The studies will be judged to be of high, low or unclear risk of bias based on these factors.

The Grading of Recommendations, Assessment, Development and Evaluation (GRADE) criteria will be applied to assess the overall quality of evidence supporting the primary and selected secondary outcomes. Evidence from randomized controlled trials begin as high quality evidence. They can then be downgraded due to: (1) risk of bias , (2) indirect evidence, (3) inconsistency (unexplained heterogeneity), (4) imprecision, and (5) publication bias. The overall quality of evidence for each outcome will be determined and classified as high quality (i.e. further research is very unlikely to change our confidence in the estimate of effect); moderate quality (i.e. further research is likely to have an important impact on our confidence in the estimate of effect and may change the estimate); low quality (i.e. further research is very likely to have an important impact on our confidence in the estimate of effect and is likely to change the estimate); and very low quality (i.e. we are very uncertain about the estimate) (Guyatt 2008; Schünemann 2011). Disagreement among authors regarding risk of bias will be resolved by discussion and consensus.

Measures of treatment effect

Data will be analyzed using Review Manager (RevMan 5.3.5). All data will be analyzed on an intention‐to‐treat (ITT) basis. For dichotomous outcomes we will calculate the risk ratio (RR) and corresponding 95% confidence interval (CI). For continuous outcomes we will calculate the mean difference (MD) and corresponding 95% CI.

Unit of analysis issues

When studies report multiple observations for the same outcome, the outcomes will be combined for fixed intervals of follow‐up (e.g., clinical remission at 8 weeks). Cross‐over trials will be included if data are available from the first phase of the study (i.e., before any cross‐over). Separate analyses will be conducted for comparisons between vedolizumab versus placebo as well as vedolizumab versus active comparator. Where studies allocated subjects to more than one vedolizumab treatment arm, then these will be pooled for the primary analysis. When possible, additional subgroup analyses will be performed to compare efficacy and safety among different doses of vedolizumab. Although some studies may report more than one efficacy or safety event per patient, the primary analysis will consider the proportion of patients who experienced at least one event.

Dealing with missing data

Where possible, study authors will be contacted to request missing data. Patients with missing outcomes will be assumed to be treatment failures. Where appropriate, we will perform a sensitivity analysis to assess the impact of this assumption on the effect estimate.

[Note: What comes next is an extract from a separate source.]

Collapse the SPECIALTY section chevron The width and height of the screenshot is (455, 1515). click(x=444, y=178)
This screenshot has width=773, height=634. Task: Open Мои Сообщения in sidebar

Assessment of heterogeneity

We will assess heterogeneity among studies using the Chi2 test (a P value of 0.10 will be considered statistically significant) and the I2 statistic. An I2 value of 25% indicates low heterogeneity, 50% indicates moderate heterogeneity and 75% indicates high heterogeneity (Higgins 2003). We will use sensitivity analyses to explore potential explanations for heterogeneity.

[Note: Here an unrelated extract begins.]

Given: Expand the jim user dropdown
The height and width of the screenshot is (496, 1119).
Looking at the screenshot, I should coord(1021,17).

Assessment of reporting biases

We will assess potential reporting bias by comparing outcomes listed in protocols to published manuscripts. If protocols are not available we will compare outcomes listed in the methods section of published manuscripts to those reported in the results section. If a sufficient number of studies are included (i.e. > 10) in the pooled analyses, we will investigate potential publication bias using funnel plots (Egger 1997).

Data synthesis

Data from individual trials will be combined for meta‐analysis when the interventions, patient groups and outcomes are sufficiently similar (to be determined by consensus). The pooled RR and 95% CI will be calculated for dichotomous outcomes. For continuous outcomes the pooled MD and corresponding 95% CI will be calculated. We will calculate the standardized mean difference (SMD) and 95% CI when different scales have been used to measure the same underlying construct. A fixed‐effect model will be used to pool data unless heterogeneity exists between the studies. A random‐effects model will be employed if heterogeneity exits (I2 50 to 75%). We will not pool data for meta‐analysis if a high degree of heterogeneity (I2 ≥ 75%) is detected.

Acknowledgements

Funding for the IBD/FBD Review Group (September 1, 2010 ‐ August 31, 2015) has been provided by the Canadian Institutes of Health Research (CIHR) Knowledge Translation Branch (CON ‐ 105529) and the CIHR Institutes of Nutrition, Metabolism and Diabetes (INMD); and Infection and Immunity (III) and the Ontario Ministry of Health and Long Term Care (HLTC3968FL‐2010‐2235).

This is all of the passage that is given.